The 2010 Winter Games may have been eight years ago, but when it comes to Olympic activities, the city is ready for its victory lap
By JILL VON SPRECKEN
In 2010, Vancouver had a gold-medal year. World-class athletes and their spirited fans crowded the streets to gasp and cheer over every triumph and defeat—from the mechanical malfunctions at the opening ceremonies to Sidney Crosby’s gold medal–clinching overtime goal.
From Feb. 9 to 25, the world is turning its attention to PyeongChang, South Korea, the official venue of the 2018 Olympic and Paralympic Winter Games. But in Vancouver, the legacy still lives on. Here’s where to recapture that Olympic spirit.
The official logo of the 2010 Olympic Games was inspired by an inukshuk, the traditional Inuit stone marker. In English Bay, a towering inukshuk marks the spot—of a quintessential Vancouver photo op.
In 2010, red mittens were on everyone’s hands—even Oprah’s. Eight years later, it’s still possible to snag a pair of red mittens from the Canadian Olympic Team Collection at Hudson’s Bay. And now, just like then, proceeds from each sale support athletes through the Canadian Olympic Foundation. Warm hands, warm heart.

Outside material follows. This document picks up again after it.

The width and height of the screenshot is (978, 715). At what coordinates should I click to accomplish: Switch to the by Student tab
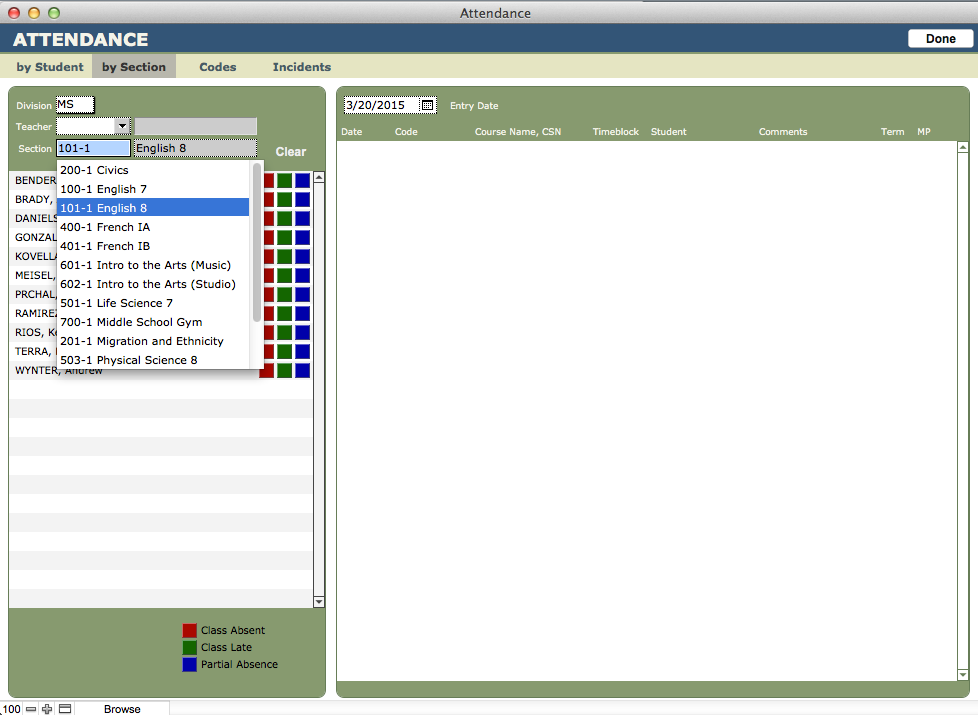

During the 2010 Winter Games, Robson Square was the place to be. Tucked in behind the Vancouver Art Gallery, the square was where crowds congregated, and the adventurous flew overhead on a zipline. The dome-covered skating rink was resurrected just in time for the games, and now future Tessa Virtues and Scott Moirs can practise their triple lutzes for free until the end of February.
At the ROX, or Richmond Olympic Experience, you can slalom down the slopes or satisfy your need for speed in a bobsleigh—all from the safety of a sports simulator. This attraction is North America’s most interactive, with virtual reality exhibits, games and challenges galore. Plus, 570 unique artifacts are on display, ranging from uniforms to Olympic medals.
For those who tuned in to the 2010 Winter Games, the Olympic Cauldron in Jack Poole Plaza may be the most recognizable landmark. The steel-and-glass structure reflected the theme of fire on ice, and Canadian hockey legend Wayne Gretzky helped light the flame. Now, set against a backdrop of ocean and mountains, it makes the perfect photo op.
For podium-worthy displays of Olympic memorabilia, visit the BC Sports Hall of Fame and the Olympic Legacy Display in the concourse connecting the Convention Centre’s (Map 1: B6) east and west buildings. Marvel over Olympic torches, full sets of Olympic and Paralympic medals, podiums and much more.
The city got all spiffed up for the Olympic Games, leaving an eye-catching legacy of public art behind. A few of our favourites include “The Birds” by Myfanwy MacLeod (Map 1: E7), “The Words Don’t Fit the Picture” by Ron Terada (Map 1: C6), “Monument for East Vancouver” by Ken Lum (Map 4: D4) and “Aerodynamic Forms in Space” by Rodney Graham (Map 1: A3). “Nike” by Pavlos Angelos Kougioumtzis (Map 1: B5), a gift to Vancouver from the ancient city of Olympia, commemorates the Games.
The neighbouring ski resort’s foundations are built on Olympic dreams. In the 1960s, the area was developed with the intent of bidding on the 1968 Winter Olympics. Three more bids and decades later, the town finally succeeded with the 2010 Winter Games. As the official mountain resort of the Games, Whistler has plenty of Olympic-related sights to explore. Start at Whistler Olympic Park, the home of 2010’s Nordic events, for cross-country skiing or biathlon lessons. At Whistler Sliding Centre, whoosh down the Olympian-tested track in a bobsleigh or skeleton sled. In Whistler Olympic Plaza, snap a photo of the Olympic rings, glide around the outdoor skating rink or take part in family-friendly activities at Family Après.